We next must determine whether the real estate that was shown as listed on the tax returns and the financial statements are properties that were acquired during the marriage. All of the disputed real estate came into Mark's name after the marriage. It was Jimmie and Mark's argument that the properties were never Mark's properties, even though Jimmie purchased and titled the properties in both of their names jointly, and, thus, were never acquired during the marriage. They contend that Mark was simply an employee, albeit one without W-2's or a set wage, but not a partner in the real estate business.

Jeneffer's first two points find fault with the trial court determination that Jimmie Bell and Mark Bell were not partners doing business in the name of one or more trusts. Jeneffer contends that the purchase of the real estate was the result of Mark's full-time job working with his father, who used Mark's credit to purchase additional properties and that Mark incurred the indebtedness on those properties.
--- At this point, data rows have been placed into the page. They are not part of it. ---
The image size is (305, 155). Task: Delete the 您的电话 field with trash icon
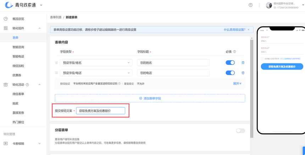coord(243,73)
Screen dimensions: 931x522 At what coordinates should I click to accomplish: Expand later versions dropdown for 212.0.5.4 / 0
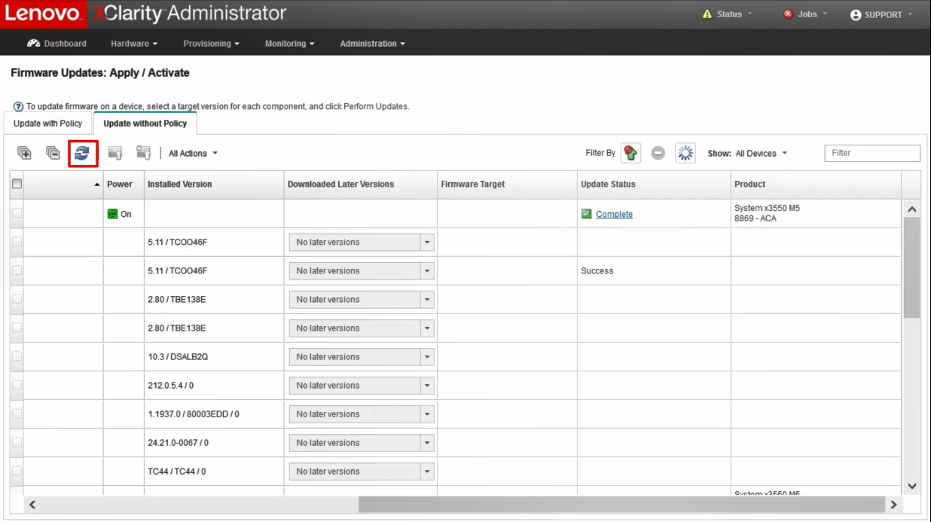tap(427, 386)
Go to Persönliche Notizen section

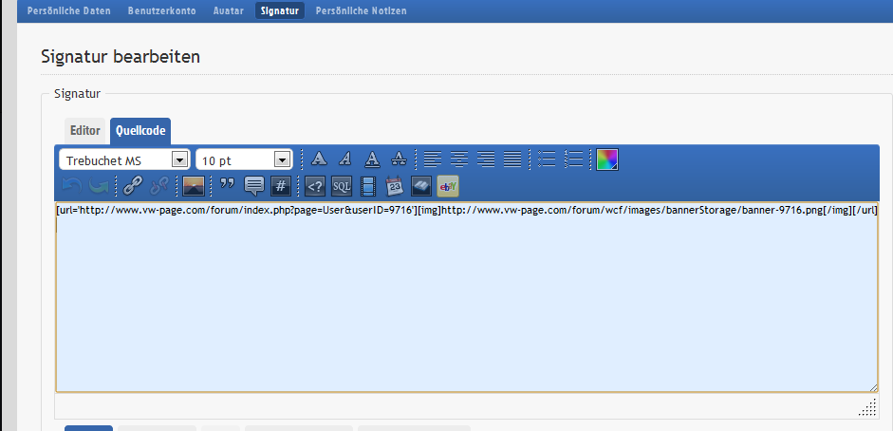click(x=361, y=10)
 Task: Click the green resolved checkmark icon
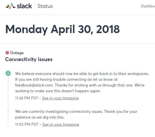(8, 73)
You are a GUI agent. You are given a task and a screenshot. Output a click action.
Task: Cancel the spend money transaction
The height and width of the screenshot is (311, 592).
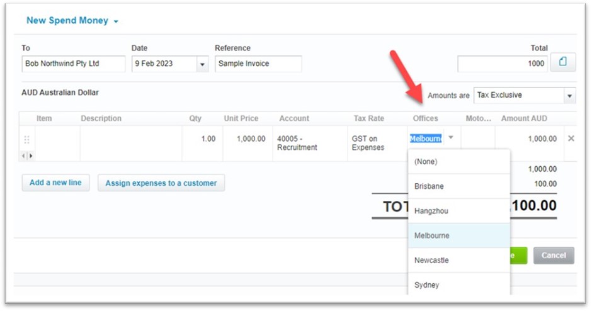(x=554, y=256)
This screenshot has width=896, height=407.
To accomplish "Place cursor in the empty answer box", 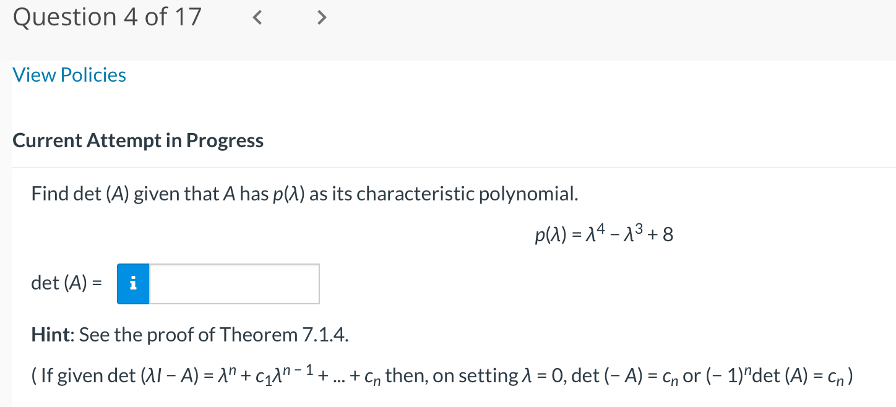I will [235, 283].
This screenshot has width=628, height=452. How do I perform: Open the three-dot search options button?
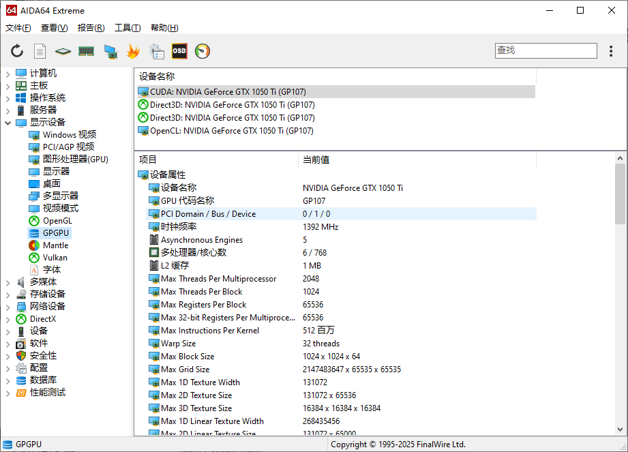[x=611, y=51]
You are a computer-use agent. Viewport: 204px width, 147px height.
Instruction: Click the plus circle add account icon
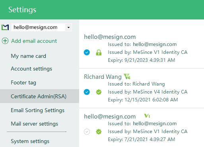click(5, 41)
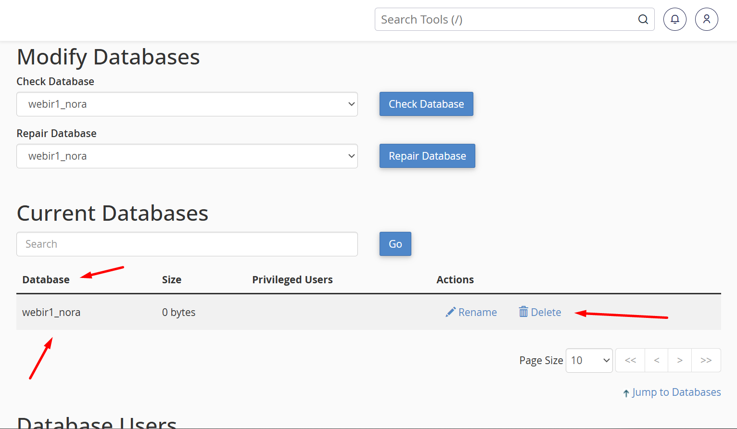Open the user account menu icon

(x=706, y=19)
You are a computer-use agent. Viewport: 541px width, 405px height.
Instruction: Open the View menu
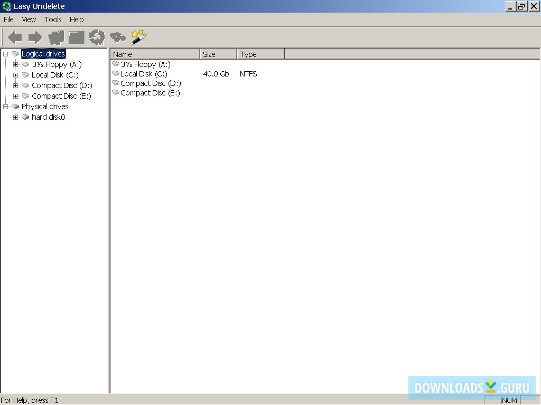click(29, 20)
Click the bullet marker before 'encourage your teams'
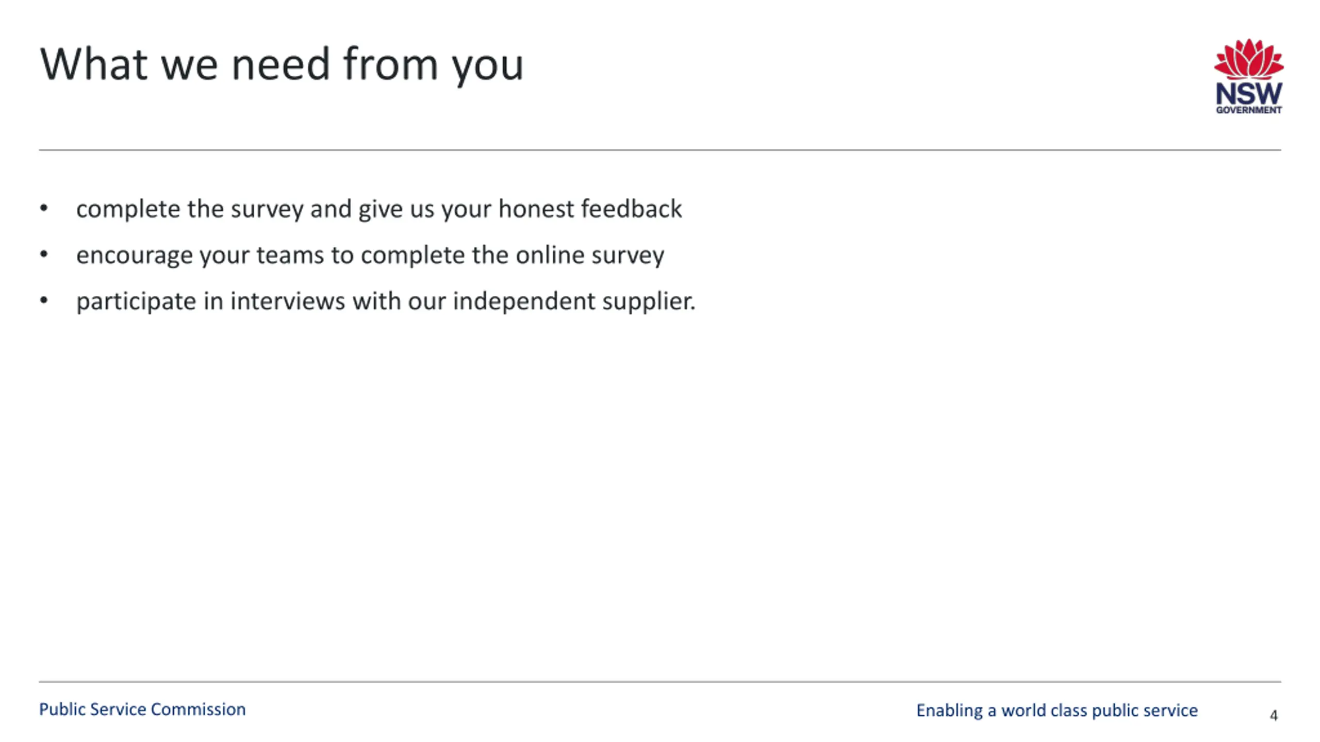The image size is (1320, 742). [x=44, y=254]
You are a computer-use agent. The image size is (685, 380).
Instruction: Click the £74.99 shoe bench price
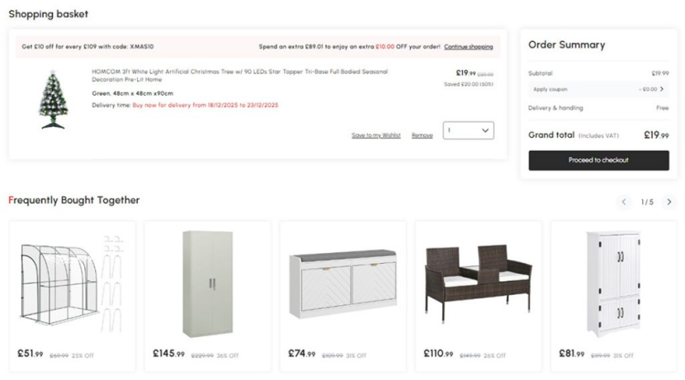coord(301,354)
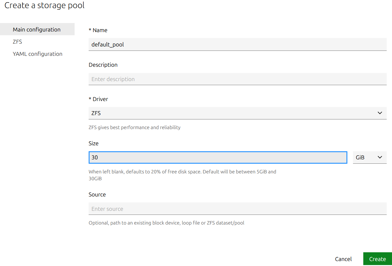Click into the Enter description field
The height and width of the screenshot is (266, 392).
pos(237,79)
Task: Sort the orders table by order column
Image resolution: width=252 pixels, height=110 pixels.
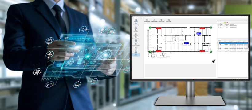Action: pos(221,24)
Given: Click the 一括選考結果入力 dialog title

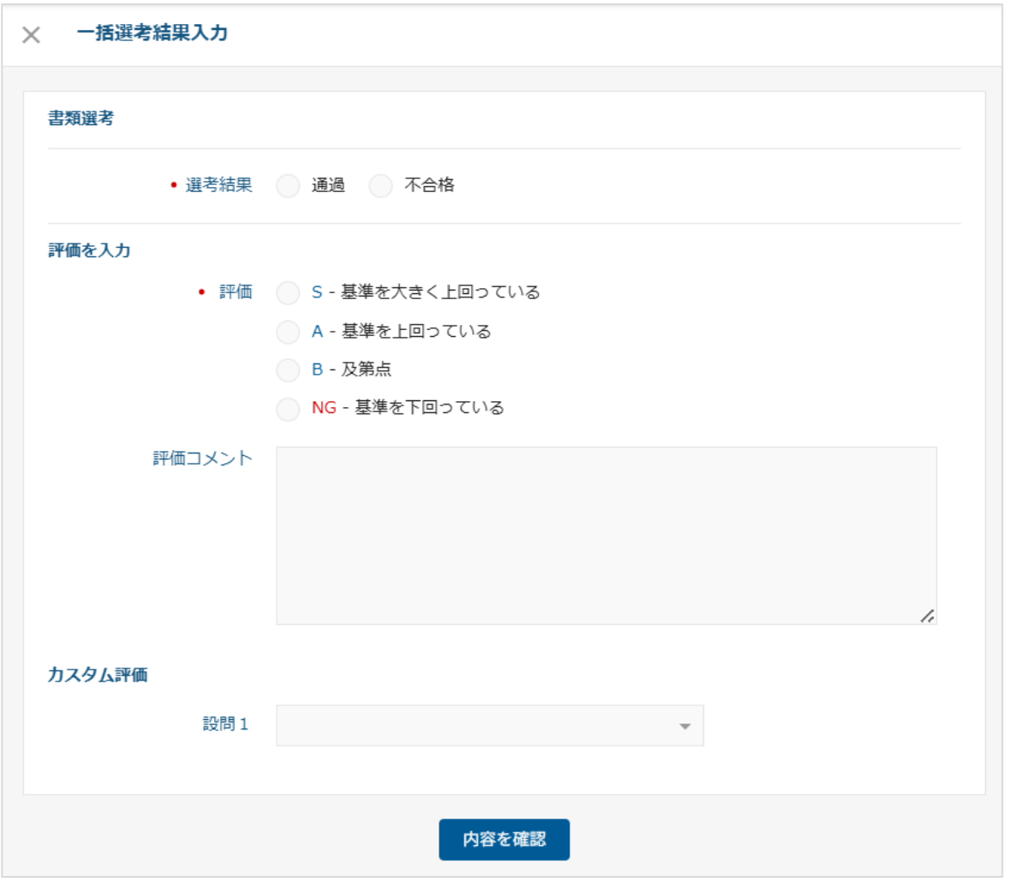Looking at the screenshot, I should [152, 33].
We find merit to Jeneffer's claims.

We start with the proposition that all property acquired by either spouse subsequent to the marriage is presumed to be marital property regardless of how title is held, and a spouse who claims such property to be nonmarital must assume the burden of rebutting the presumption by clear and convincing evidence. Section 452.330.3;[11]Hall v. Hall, 804 S.W.2d 411, 414 (Mo.App. W.D.1991). There were 89 properties that Mark held a full or partial interest in. The exceptions to the designation of property as marital property include if the property has been acquired by gift, bequest, devise, or descent, or excluded by valid written agreement of the parties.[12] Section 452.330.2. There can be, and was, no contention that the property was acquired by bequest, devise, or descent. Furthermore, Jimmie Bell does not contend that he gifted the properties to Mark Bell. Rather, he contends that the division of interest in the properties was simply a "misnomer."[13]

It is a "misnomer" that has legal consequences. The titling of the properties in Mark's name was meant to have legal consequences. Jimmie and Mark titled certain property in Mark's name in order to obtain at least $679,673.67 in financing from a bank. The financial statements that were presented to the bank were intended to have legal consequences. The income tax returns which claimed that Mark was the owner of the properties were done with the purpose of having legal consequences. We cannot ignore all of those representations that Mark acquired the properties subsequent to the marriage and now state that the properties were not acquired during the marriage due to a "misnomer." The representations by Jimmie and Mark Bell make no sense unless it was to hide the true character of the properties to the bank, to the IRS, and to Jeneffer. It puts this Court in a position of finding a fact contrary to the representation *281 of facts to the IRS and the financial institutions. This we cannot do. We must hold that the representations were true, that Mark owned the properties. Thus, the real estate was property acquired after the marriage.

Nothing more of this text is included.